Start of Listed entries
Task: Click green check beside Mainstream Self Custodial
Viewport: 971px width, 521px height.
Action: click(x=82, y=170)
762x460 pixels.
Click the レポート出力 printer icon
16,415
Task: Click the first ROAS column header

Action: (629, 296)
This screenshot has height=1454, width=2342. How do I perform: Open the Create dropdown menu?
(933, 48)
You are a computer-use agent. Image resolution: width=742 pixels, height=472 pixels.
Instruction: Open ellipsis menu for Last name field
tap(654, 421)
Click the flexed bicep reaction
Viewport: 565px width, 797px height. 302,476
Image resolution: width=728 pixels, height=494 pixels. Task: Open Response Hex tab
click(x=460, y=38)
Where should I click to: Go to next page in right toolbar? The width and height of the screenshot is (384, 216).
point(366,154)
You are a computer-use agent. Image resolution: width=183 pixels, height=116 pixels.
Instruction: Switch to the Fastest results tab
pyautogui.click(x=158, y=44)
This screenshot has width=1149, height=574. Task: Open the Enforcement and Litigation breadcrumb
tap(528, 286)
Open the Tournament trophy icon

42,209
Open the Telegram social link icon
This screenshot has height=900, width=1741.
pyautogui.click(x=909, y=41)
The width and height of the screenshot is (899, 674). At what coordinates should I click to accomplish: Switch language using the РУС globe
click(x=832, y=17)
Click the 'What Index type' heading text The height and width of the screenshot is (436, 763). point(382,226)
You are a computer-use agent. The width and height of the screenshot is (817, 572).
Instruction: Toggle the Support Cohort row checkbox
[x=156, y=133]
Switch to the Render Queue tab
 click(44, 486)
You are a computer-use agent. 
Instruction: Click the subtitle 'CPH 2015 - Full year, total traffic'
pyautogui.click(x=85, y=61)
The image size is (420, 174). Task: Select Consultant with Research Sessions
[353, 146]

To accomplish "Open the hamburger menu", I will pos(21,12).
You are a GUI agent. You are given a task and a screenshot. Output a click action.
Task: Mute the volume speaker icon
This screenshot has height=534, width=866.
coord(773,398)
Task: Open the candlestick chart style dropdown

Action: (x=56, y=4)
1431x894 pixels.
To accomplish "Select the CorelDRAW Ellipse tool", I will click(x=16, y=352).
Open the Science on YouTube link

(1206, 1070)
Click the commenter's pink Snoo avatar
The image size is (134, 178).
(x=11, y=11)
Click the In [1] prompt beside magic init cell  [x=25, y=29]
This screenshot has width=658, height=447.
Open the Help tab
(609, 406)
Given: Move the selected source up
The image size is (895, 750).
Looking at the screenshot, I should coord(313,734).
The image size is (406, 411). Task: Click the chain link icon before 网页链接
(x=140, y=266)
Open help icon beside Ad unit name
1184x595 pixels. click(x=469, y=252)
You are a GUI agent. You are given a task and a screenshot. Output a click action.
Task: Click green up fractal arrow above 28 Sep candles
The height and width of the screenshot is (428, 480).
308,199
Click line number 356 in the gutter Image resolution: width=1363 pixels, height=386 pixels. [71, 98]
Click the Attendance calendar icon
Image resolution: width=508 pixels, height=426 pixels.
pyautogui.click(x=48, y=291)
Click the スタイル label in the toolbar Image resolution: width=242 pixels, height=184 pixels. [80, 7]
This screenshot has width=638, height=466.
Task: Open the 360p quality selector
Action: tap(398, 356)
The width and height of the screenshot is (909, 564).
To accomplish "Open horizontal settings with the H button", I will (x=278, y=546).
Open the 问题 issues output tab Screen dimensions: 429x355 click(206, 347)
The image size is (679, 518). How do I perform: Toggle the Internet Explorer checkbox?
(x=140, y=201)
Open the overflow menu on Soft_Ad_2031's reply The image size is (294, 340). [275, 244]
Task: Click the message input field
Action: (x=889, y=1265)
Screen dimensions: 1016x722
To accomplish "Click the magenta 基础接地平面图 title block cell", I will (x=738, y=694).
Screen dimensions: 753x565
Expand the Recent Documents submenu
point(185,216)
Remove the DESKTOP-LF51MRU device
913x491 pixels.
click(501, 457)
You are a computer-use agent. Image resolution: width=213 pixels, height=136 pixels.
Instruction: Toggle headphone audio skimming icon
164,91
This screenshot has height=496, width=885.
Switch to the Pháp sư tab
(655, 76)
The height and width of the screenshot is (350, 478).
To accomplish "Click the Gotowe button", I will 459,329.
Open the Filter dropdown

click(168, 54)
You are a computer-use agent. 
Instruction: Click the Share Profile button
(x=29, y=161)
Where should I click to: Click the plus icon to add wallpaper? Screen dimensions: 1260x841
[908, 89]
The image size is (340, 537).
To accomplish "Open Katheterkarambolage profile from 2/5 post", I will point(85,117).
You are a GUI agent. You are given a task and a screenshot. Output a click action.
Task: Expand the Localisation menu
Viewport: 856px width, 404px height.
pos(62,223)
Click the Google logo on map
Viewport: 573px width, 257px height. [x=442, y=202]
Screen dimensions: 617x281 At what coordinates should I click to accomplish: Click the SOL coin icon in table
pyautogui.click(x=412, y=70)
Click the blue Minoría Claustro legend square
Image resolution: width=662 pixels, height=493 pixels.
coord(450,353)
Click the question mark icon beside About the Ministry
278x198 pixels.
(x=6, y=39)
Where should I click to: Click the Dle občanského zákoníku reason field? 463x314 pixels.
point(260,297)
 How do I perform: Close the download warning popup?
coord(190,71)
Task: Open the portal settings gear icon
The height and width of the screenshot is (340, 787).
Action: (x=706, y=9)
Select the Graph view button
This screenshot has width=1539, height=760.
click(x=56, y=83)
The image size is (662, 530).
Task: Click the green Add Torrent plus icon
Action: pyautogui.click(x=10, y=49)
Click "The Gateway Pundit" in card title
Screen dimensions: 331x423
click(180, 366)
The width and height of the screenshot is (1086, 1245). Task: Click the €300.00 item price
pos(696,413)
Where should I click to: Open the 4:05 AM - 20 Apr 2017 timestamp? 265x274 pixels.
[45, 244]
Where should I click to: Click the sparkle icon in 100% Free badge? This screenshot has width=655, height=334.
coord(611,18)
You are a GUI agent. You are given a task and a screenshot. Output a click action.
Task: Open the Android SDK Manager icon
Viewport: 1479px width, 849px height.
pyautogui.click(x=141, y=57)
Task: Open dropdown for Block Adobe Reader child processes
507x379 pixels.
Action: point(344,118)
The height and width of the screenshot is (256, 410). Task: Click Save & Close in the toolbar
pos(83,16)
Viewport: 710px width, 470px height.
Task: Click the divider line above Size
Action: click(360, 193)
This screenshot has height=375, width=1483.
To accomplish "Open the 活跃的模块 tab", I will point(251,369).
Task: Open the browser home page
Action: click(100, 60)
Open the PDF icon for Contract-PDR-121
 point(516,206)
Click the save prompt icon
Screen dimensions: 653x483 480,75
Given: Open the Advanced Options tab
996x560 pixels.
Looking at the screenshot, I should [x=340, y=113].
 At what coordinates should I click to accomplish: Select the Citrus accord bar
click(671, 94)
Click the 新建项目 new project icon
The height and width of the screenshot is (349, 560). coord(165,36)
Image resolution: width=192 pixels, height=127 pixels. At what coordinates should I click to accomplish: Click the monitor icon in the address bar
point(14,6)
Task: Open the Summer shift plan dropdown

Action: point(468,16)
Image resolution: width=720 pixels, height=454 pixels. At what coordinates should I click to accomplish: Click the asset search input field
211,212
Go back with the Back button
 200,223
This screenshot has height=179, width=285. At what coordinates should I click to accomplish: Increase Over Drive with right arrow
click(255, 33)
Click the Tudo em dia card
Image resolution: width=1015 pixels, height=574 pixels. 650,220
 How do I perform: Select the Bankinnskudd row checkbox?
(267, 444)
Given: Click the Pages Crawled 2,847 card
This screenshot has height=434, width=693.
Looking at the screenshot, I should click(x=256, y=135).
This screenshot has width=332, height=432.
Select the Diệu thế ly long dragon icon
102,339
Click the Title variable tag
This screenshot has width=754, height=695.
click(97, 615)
End of Listed entries
Print every line of the records above without a single difference.

### Task response
Task: Click green check beside Mainstream Self Custodial
Viewport: 971px width, 521px height.
Action: click(x=82, y=170)
762x460 pixels.
Click the レポート出力 printer icon
16,415
Task: Click the first ROAS column header

Action: (629, 296)
This screenshot has height=1454, width=2342. How do I perform: Open the Create dropdown menu?
(933, 48)
You are a computer-use agent. Image resolution: width=742 pixels, height=472 pixels.
Instruction: Open ellipsis menu for Last name field
tap(654, 421)
Click the flexed bicep reaction
Viewport: 565px width, 797px height. 302,476
Image resolution: width=728 pixels, height=494 pixels. Task: Open Response Hex tab
click(x=460, y=38)
Where should I click to: Go to next page in right toolbar? The width and height of the screenshot is (384, 216).
point(366,154)
You are a computer-use agent. Image resolution: width=183 pixels, height=116 pixels.
Instruction: Switch to the Fastest results tab
pyautogui.click(x=158, y=44)
This screenshot has width=1149, height=574. Task: Open the Enforcement and Litigation breadcrumb
tap(528, 286)
Open the Tournament trophy icon

42,209
Open the Telegram social link icon
This screenshot has height=900, width=1741.
pyautogui.click(x=909, y=41)
The width and height of the screenshot is (899, 674). At what coordinates should I click to accomplish: Switch language using the РУС globe
click(x=832, y=17)
Click the 'What Index type' heading text The height and width of the screenshot is (436, 763). point(382,226)
You are a computer-use agent. The width and height of the screenshot is (817, 572).
Instruction: Toggle the Support Cohort row checkbox
[x=156, y=133]
Switch to the Render Queue tab
 click(44, 486)
You are a computer-use agent. 
Instruction: Click the subtitle 'CPH 2015 - Full year, total traffic'
pyautogui.click(x=85, y=61)
The image size is (420, 174). Task: Select Consultant with Research Sessions
[353, 146]

To accomplish "Open the hamburger menu", I will pos(21,12).
You are a GUI agent. You are given a task and a screenshot. Output a click action.
Task: Mute the volume speaker icon
This screenshot has height=534, width=866.
coord(773,398)
Task: Open the candlestick chart style dropdown

Action: (x=56, y=4)
1431x894 pixels.
To accomplish "Select the CorelDRAW Ellipse tool", I will click(x=16, y=352).
Open the Science on YouTube link

(1206, 1070)
Click the commenter's pink Snoo avatar
The image size is (134, 178).
(x=11, y=11)
Click the In [1] prompt beside magic init cell  [x=25, y=29]
This screenshot has width=658, height=447.
Open the Help tab
(609, 406)
Given: Move the selected source up
The image size is (895, 750).
Looking at the screenshot, I should coord(313,734).
The image size is (406, 411). Task: Click the chain link icon before 网页链接
(x=140, y=266)
Open help icon beside Ad unit name
1184x595 pixels. click(x=469, y=252)
You are a GUI agent. You are given a task and a screenshot. Output a click action.
Task: Click green up fractal arrow above 28 Sep candles
The height and width of the screenshot is (428, 480).
308,199
Click line number 356 in the gutter Image resolution: width=1363 pixels, height=386 pixels. [71, 98]
Click the Attendance calendar icon
Image resolution: width=508 pixels, height=426 pixels.
pyautogui.click(x=48, y=291)
Click the スタイル label in the toolbar Image resolution: width=242 pixels, height=184 pixels. [80, 7]
This screenshot has width=638, height=466.
Task: Open the 360p quality selector
Action: tap(398, 356)
The width and height of the screenshot is (909, 564).
To accomplish "Open horizontal settings with the H button", I will (x=278, y=546).
Open the 问题 issues output tab Screen dimensions: 429x355 click(206, 347)
The image size is (679, 518). How do I perform: Toggle the Internet Explorer checkbox?
(x=140, y=201)
Open the overflow menu on Soft_Ad_2031's reply The image size is (294, 340). [275, 244]
Task: Click the message input field
Action: (x=889, y=1265)
Screen dimensions: 1016x722
To accomplish "Click the magenta 基础接地平面图 title block cell", I will (x=738, y=694).
Screen dimensions: 753x565
Expand the Recent Documents submenu
point(185,216)
Remove the DESKTOP-LF51MRU device
913x491 pixels.
click(501, 457)
You are a computer-use agent. Image resolution: width=213 pixels, height=136 pixels.
Instruction: Toggle headphone audio skimming icon
164,91
This screenshot has height=496, width=885.
Switch to the Pháp sư tab
(655, 76)
The height and width of the screenshot is (350, 478).
To accomplish "Click the Gotowe button", I will 459,329.
Open the Filter dropdown

click(168, 54)
You are a computer-use agent. 
Instruction: Click the Share Profile button
(x=29, y=161)
Where should I click to: Click the plus icon to add wallpaper? Screen dimensions: 1260x841
[908, 89]
The image size is (340, 537).
To accomplish "Open Katheterkarambolage profile from 2/5 post", I will point(85,117).
You are a GUI agent. You are given a task and a screenshot. Output a click action.
Task: Expand the Localisation menu
Viewport: 856px width, 404px height.
pos(62,223)
Click the Google logo on map
Viewport: 573px width, 257px height. [x=442, y=202]
Screen dimensions: 617x281 At what coordinates should I click to accomplish: Click the SOL coin icon in table
pyautogui.click(x=412, y=70)
Click the blue Minoría Claustro legend square
Image resolution: width=662 pixels, height=493 pixels.
coord(450,353)
Click the question mark icon beside About the Ministry
278x198 pixels.
(x=6, y=39)
Where should I click to: Click the Dle občanského zákoníku reason field? 463x314 pixels.
point(260,297)
 How do I perform: Close the download warning popup?
coord(190,71)
Task: Open the portal settings gear icon
The height and width of the screenshot is (340, 787).
Action: (x=706, y=9)
Select the Graph view button
This screenshot has width=1539, height=760.
click(x=56, y=83)
The image size is (662, 530).
Task: Click the green Add Torrent plus icon
Action: pyautogui.click(x=10, y=49)
Click "The Gateway Pundit" in card title
Screen dimensions: 331x423
click(180, 366)
The width and height of the screenshot is (1086, 1245). Task: Click the €300.00 item price
pos(696,413)
Where should I click to: Open the 4:05 AM - 20 Apr 2017 timestamp? 265x274 pixels.
[45, 244]
Where should I click to: Click the sparkle icon in 100% Free badge? This screenshot has width=655, height=334.
coord(611,18)
You are a GUI agent. You are given a task and a screenshot. Output a click action.
Task: Open the Android SDK Manager icon
Viewport: 1479px width, 849px height.
pyautogui.click(x=141, y=57)
Task: Open dropdown for Block Adobe Reader child processes
507x379 pixels.
Action: point(344,118)
The height and width of the screenshot is (256, 410). Task: Click Save & Close in the toolbar
pos(83,16)
Viewport: 710px width, 470px height.
Task: Click the divider line above Size
Action: click(360, 193)
This screenshot has height=375, width=1483.
To accomplish "Open the 活跃的模块 tab", I will point(251,369).
Task: Open the browser home page
Action: click(100, 60)
Open the PDF icon for Contract-PDR-121
 point(516,206)
Click the save prompt icon
Screen dimensions: 653x483 480,75
Given: Open the Advanced Options tab
996x560 pixels.
Looking at the screenshot, I should [x=340, y=113].
 At what coordinates should I click to accomplish: Select the Citrus accord bar
click(671, 94)
Click the 新建项目 new project icon
The height and width of the screenshot is (349, 560). coord(165,36)
Image resolution: width=192 pixels, height=127 pixels. At what coordinates should I click to accomplish: Click the monitor icon in the address bar
point(14,6)
Task: Open the Summer shift plan dropdown

Action: point(468,16)
Image resolution: width=720 pixels, height=454 pixels. At what coordinates should I click to accomplish: Click the asset search input field
211,212
Go back with the Back button
 200,223
This screenshot has height=179, width=285. At what coordinates should I click to accomplish: Increase Over Drive with right arrow
click(255, 33)
Click the Tudo em dia card
Image resolution: width=1015 pixels, height=574 pixels. 650,220
 How do I perform: Select the Bankinnskudd row checkbox?
(267, 444)
Given: Click the Pages Crawled 2,847 card
This screenshot has height=434, width=693.
Looking at the screenshot, I should click(x=256, y=135).
This screenshot has width=332, height=432.
Select the Diệu thế ly long dragon icon
102,339
Click the Title variable tag
This screenshot has width=754, height=695.
click(97, 615)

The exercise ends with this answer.